- RECORDS FOR PROCESSING:
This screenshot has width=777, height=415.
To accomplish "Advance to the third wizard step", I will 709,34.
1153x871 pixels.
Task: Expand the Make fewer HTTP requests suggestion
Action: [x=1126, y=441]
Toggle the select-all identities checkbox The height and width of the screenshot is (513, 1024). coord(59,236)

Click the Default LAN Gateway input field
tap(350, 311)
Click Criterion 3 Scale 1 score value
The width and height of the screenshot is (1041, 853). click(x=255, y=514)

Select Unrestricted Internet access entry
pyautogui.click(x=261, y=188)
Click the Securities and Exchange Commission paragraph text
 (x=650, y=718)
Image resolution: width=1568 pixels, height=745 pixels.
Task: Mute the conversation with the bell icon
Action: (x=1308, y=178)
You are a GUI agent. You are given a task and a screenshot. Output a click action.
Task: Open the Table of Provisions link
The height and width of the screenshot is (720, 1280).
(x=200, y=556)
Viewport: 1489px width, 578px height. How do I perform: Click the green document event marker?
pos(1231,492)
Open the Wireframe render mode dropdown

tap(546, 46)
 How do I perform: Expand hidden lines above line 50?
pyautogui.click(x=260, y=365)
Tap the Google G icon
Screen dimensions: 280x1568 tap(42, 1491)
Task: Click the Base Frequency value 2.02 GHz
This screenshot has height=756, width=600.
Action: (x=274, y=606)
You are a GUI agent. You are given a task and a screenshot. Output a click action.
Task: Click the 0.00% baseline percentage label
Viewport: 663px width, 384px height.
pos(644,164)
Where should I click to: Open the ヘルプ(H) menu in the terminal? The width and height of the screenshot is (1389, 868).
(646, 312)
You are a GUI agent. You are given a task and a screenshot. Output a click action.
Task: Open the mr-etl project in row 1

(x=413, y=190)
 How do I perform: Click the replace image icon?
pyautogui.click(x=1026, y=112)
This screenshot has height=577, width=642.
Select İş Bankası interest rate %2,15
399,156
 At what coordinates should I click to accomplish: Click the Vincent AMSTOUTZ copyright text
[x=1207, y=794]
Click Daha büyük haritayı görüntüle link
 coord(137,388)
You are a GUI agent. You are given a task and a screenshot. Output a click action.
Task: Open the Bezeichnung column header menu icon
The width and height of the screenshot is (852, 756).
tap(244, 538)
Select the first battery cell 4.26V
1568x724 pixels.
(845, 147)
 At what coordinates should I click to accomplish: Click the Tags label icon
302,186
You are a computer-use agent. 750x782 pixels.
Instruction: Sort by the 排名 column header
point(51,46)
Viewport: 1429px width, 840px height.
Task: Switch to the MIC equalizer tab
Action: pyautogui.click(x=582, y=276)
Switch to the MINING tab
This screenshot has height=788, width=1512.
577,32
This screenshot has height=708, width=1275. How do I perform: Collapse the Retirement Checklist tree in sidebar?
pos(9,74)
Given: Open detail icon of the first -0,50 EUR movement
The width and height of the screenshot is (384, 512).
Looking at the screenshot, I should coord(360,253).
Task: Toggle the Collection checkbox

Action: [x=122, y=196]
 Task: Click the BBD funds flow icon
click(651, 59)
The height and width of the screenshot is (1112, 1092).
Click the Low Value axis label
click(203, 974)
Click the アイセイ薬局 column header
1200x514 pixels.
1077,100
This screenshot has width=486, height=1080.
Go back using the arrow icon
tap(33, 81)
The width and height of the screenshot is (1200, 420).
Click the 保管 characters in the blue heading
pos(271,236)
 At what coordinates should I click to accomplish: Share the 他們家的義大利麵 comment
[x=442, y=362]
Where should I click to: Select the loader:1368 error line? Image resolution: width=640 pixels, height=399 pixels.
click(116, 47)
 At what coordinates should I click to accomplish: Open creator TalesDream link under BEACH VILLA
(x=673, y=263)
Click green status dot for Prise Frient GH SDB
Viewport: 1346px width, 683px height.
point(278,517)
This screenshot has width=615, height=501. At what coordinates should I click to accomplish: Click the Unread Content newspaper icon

- WHAT YOU HAVE TO DO: All entries are to be reproduced verbatim, with none omitted.

- REPLY TO THE TASK:
This screenshot has width=777, height=415.
To accomplish "Advance to the third wizard step", I will 709,34.
1153x871 pixels.
Task: Expand the Make fewer HTTP requests suggestion
Action: [x=1126, y=441]
Toggle the select-all identities checkbox The height and width of the screenshot is (513, 1024). coord(59,236)

Click the Default LAN Gateway input field
tap(350, 311)
Click Criterion 3 Scale 1 score value
The width and height of the screenshot is (1041, 853). click(x=255, y=514)

Select Unrestricted Internet access entry
pyautogui.click(x=261, y=188)
Click the Securities and Exchange Commission paragraph text
 (x=650, y=718)
Image resolution: width=1568 pixels, height=745 pixels.
Task: Mute the conversation with the bell icon
Action: (x=1308, y=178)
You are a GUI agent. You are given a task and a screenshot. Output a click action.
Task: Open the Table of Provisions link
The height and width of the screenshot is (720, 1280).
(x=200, y=556)
Viewport: 1489px width, 578px height. How do I perform: Click the green document event marker?
pos(1231,492)
Open the Wireframe render mode dropdown

tap(546, 46)
 How do I perform: Expand hidden lines above line 50?
pyautogui.click(x=260, y=365)
Tap the Google G icon
Screen dimensions: 280x1568 tap(42, 1491)
Task: Click the Base Frequency value 2.02 GHz
This screenshot has height=756, width=600.
Action: (x=274, y=606)
You are a GUI agent. You are given a task and a screenshot. Output a click action.
Task: Click the 0.00% baseline percentage label
Viewport: 663px width, 384px height.
pos(644,164)
Where should I click to: Open the ヘルプ(H) menu in the terminal? The width and height of the screenshot is (1389, 868).
(646, 312)
You are a GUI agent. You are given a task and a screenshot. Output a click action.
Task: Open the mr-etl project in row 1

(x=413, y=190)
 How do I perform: Click the replace image icon?
pyautogui.click(x=1026, y=112)
This screenshot has height=577, width=642.
Select İş Bankası interest rate %2,15
399,156
 At what coordinates should I click to accomplish: Click the Vincent AMSTOUTZ copyright text
[x=1207, y=794]
Click Daha büyük haritayı görüntüle link
 coord(137,388)
You are a GUI agent. You are given a task and a screenshot. Output a click action.
Task: Open the Bezeichnung column header menu icon
The width and height of the screenshot is (852, 756).
tap(244, 538)
Select the first battery cell 4.26V
1568x724 pixels.
(845, 147)
 At what coordinates should I click to accomplish: Click the Tags label icon
302,186
You are a computer-use agent. 750x782 pixels.
Instruction: Sort by the 排名 column header
point(51,46)
Viewport: 1429px width, 840px height.
Task: Switch to the MIC equalizer tab
Action: pyautogui.click(x=582, y=276)
Switch to the MINING tab
This screenshot has height=788, width=1512.
577,32
This screenshot has height=708, width=1275. How do I perform: Collapse the Retirement Checklist tree in sidebar?
pos(9,74)
Given: Open detail icon of the first -0,50 EUR movement
The width and height of the screenshot is (384, 512).
Looking at the screenshot, I should coord(360,253).
Task: Toggle the Collection checkbox

Action: [x=122, y=196]
 Task: Click the BBD funds flow icon
click(651, 59)
The height and width of the screenshot is (1112, 1092).
Click the Low Value axis label
click(203, 974)
Click the アイセイ薬局 column header
1200x514 pixels.
1077,100
This screenshot has width=486, height=1080.
Go back using the arrow icon
tap(33, 81)
The width and height of the screenshot is (1200, 420).
Click the 保管 characters in the blue heading
pos(271,236)
 At what coordinates should I click to accomplish: Share the 他們家的義大利麵 comment
[x=442, y=362]
Where should I click to: Select the loader:1368 error line? Image resolution: width=640 pixels, height=399 pixels.
click(116, 47)
 At what coordinates should I click to accomplish: Open creator TalesDream link under BEACH VILLA
(x=673, y=263)
Click green status dot for Prise Frient GH SDB
Viewport: 1346px width, 683px height.
point(278,517)
This screenshot has width=615, height=501. At what coordinates should I click to accomplish: Click the Unread Content newspaper icon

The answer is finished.